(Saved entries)
"""

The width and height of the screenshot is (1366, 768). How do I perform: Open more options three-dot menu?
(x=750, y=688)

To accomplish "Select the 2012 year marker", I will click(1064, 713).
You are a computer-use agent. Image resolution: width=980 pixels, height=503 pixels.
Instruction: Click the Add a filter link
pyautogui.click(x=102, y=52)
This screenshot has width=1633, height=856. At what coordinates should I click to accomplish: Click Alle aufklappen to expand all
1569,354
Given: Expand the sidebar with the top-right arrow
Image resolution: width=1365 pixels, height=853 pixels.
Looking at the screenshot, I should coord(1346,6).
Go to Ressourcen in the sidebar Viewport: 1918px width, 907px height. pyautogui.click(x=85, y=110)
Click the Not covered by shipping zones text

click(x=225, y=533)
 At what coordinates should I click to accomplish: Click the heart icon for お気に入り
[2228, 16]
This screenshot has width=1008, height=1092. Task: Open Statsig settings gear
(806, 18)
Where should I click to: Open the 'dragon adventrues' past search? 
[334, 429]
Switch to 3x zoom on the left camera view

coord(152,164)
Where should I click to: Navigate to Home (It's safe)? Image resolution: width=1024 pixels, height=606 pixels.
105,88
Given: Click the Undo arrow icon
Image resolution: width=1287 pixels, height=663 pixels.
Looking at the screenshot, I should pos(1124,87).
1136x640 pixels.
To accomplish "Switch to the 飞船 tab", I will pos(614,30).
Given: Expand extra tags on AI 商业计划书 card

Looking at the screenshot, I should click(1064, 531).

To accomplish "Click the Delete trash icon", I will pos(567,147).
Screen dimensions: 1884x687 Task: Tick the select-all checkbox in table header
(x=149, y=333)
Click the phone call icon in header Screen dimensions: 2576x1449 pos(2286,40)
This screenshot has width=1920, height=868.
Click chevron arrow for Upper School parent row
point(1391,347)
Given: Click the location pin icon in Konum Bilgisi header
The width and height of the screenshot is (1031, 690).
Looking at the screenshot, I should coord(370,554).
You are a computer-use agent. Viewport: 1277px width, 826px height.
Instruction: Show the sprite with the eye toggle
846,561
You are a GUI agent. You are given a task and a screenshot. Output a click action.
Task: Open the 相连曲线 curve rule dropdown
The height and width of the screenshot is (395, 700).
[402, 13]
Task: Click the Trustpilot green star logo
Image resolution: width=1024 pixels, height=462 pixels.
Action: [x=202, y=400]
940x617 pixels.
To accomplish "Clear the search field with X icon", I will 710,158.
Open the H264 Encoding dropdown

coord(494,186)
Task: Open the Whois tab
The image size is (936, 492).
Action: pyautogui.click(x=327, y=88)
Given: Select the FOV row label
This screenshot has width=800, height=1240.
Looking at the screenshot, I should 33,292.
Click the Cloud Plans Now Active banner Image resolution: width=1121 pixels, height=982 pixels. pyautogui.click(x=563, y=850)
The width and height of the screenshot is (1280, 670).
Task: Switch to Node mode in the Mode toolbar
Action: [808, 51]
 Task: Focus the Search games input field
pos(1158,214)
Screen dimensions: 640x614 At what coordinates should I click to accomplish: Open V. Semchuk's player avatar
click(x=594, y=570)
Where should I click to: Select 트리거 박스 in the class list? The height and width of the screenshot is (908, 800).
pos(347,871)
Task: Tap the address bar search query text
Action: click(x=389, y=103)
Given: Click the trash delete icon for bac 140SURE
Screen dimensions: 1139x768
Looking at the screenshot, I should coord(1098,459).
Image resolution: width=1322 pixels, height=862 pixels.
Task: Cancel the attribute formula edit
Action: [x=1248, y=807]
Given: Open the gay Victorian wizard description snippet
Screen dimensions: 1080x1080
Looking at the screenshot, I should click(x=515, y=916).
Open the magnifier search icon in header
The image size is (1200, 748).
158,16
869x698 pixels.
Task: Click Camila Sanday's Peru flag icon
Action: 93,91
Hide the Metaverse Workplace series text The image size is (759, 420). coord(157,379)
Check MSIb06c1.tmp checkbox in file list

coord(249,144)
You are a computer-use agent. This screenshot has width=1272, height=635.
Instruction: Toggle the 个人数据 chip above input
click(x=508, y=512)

"""

What is expected: An accurate, complete transcription of the records above is needed.

Solution:
The width and height of the screenshot is (1366, 768). How do I perform: Open more options three-dot menu?
(x=750, y=688)

To accomplish "Select the 2012 year marker", I will click(1064, 713).
You are a computer-use agent. Image resolution: width=980 pixels, height=503 pixels.
Instruction: Click the Add a filter link
pyautogui.click(x=102, y=52)
This screenshot has width=1633, height=856. At what coordinates should I click to accomplish: Click Alle aufklappen to expand all
1569,354
Given: Expand the sidebar with the top-right arrow
Image resolution: width=1365 pixels, height=853 pixels.
Looking at the screenshot, I should coord(1346,6).
Go to Ressourcen in the sidebar Viewport: 1918px width, 907px height. pyautogui.click(x=85, y=110)
Click the Not covered by shipping zones text

click(x=225, y=533)
 At what coordinates should I click to accomplish: Click the heart icon for お気に入り
[2228, 16]
This screenshot has width=1008, height=1092. Task: Open Statsig settings gear
(806, 18)
Where should I click to: Open the 'dragon adventrues' past search? 
[334, 429]
Switch to 3x zoom on the left camera view

coord(152,164)
Where should I click to: Navigate to Home (It's safe)? Image resolution: width=1024 pixels, height=606 pixels.
105,88
Given: Click the Undo arrow icon
Image resolution: width=1287 pixels, height=663 pixels.
Looking at the screenshot, I should pos(1124,87).
1136x640 pixels.
To accomplish "Switch to the 飞船 tab", I will pos(614,30).
Given: Expand extra tags on AI 商业计划书 card

Looking at the screenshot, I should click(1064, 531).

To accomplish "Click the Delete trash icon", I will pos(567,147).
Screen dimensions: 1884x687 Task: Tick the select-all checkbox in table header
(x=149, y=333)
Click the phone call icon in header Screen dimensions: 2576x1449 pos(2286,40)
This screenshot has width=1920, height=868.
Click chevron arrow for Upper School parent row
point(1391,347)
Given: Click the location pin icon in Konum Bilgisi header
The width and height of the screenshot is (1031, 690).
Looking at the screenshot, I should coord(370,554).
You are a computer-use agent. Viewport: 1277px width, 826px height.
Instruction: Show the sprite with the eye toggle
846,561
You are a GUI agent. You are given a task and a screenshot. Output a click action.
Task: Open the 相连曲线 curve rule dropdown
The height and width of the screenshot is (395, 700).
[402, 13]
Task: Click the Trustpilot green star logo
Image resolution: width=1024 pixels, height=462 pixels.
Action: [x=202, y=400]
940x617 pixels.
To accomplish "Clear the search field with X icon", I will 710,158.
Open the H264 Encoding dropdown

coord(494,186)
Task: Open the Whois tab
The image size is (936, 492).
Action: pyautogui.click(x=327, y=88)
Given: Select the FOV row label
This screenshot has width=800, height=1240.
Looking at the screenshot, I should 33,292.
Click the Cloud Plans Now Active banner Image resolution: width=1121 pixels, height=982 pixels. pyautogui.click(x=563, y=850)
The width and height of the screenshot is (1280, 670).
Task: Switch to Node mode in the Mode toolbar
Action: [808, 51]
 Task: Focus the Search games input field
pos(1158,214)
Screen dimensions: 640x614 At what coordinates should I click to accomplish: Open V. Semchuk's player avatar
click(x=594, y=570)
Where should I click to: Select 트리거 박스 in the class list? The height and width of the screenshot is (908, 800).
pos(347,871)
Task: Tap the address bar search query text
Action: click(x=389, y=103)
Given: Click the trash delete icon for bac 140SURE
Screen dimensions: 1139x768
Looking at the screenshot, I should coord(1098,459).
Image resolution: width=1322 pixels, height=862 pixels.
Task: Cancel the attribute formula edit
Action: [x=1248, y=807]
Given: Open the gay Victorian wizard description snippet
Screen dimensions: 1080x1080
Looking at the screenshot, I should click(x=515, y=916).
Open the magnifier search icon in header
The image size is (1200, 748).
158,16
869x698 pixels.
Task: Click Camila Sanday's Peru flag icon
Action: 93,91
Hide the Metaverse Workplace series text The image size is (759, 420). coord(157,379)
Check MSIb06c1.tmp checkbox in file list

coord(249,144)
You are a computer-use agent. This screenshot has width=1272, height=635.
Instruction: Toggle the 个人数据 chip above input
click(x=508, y=512)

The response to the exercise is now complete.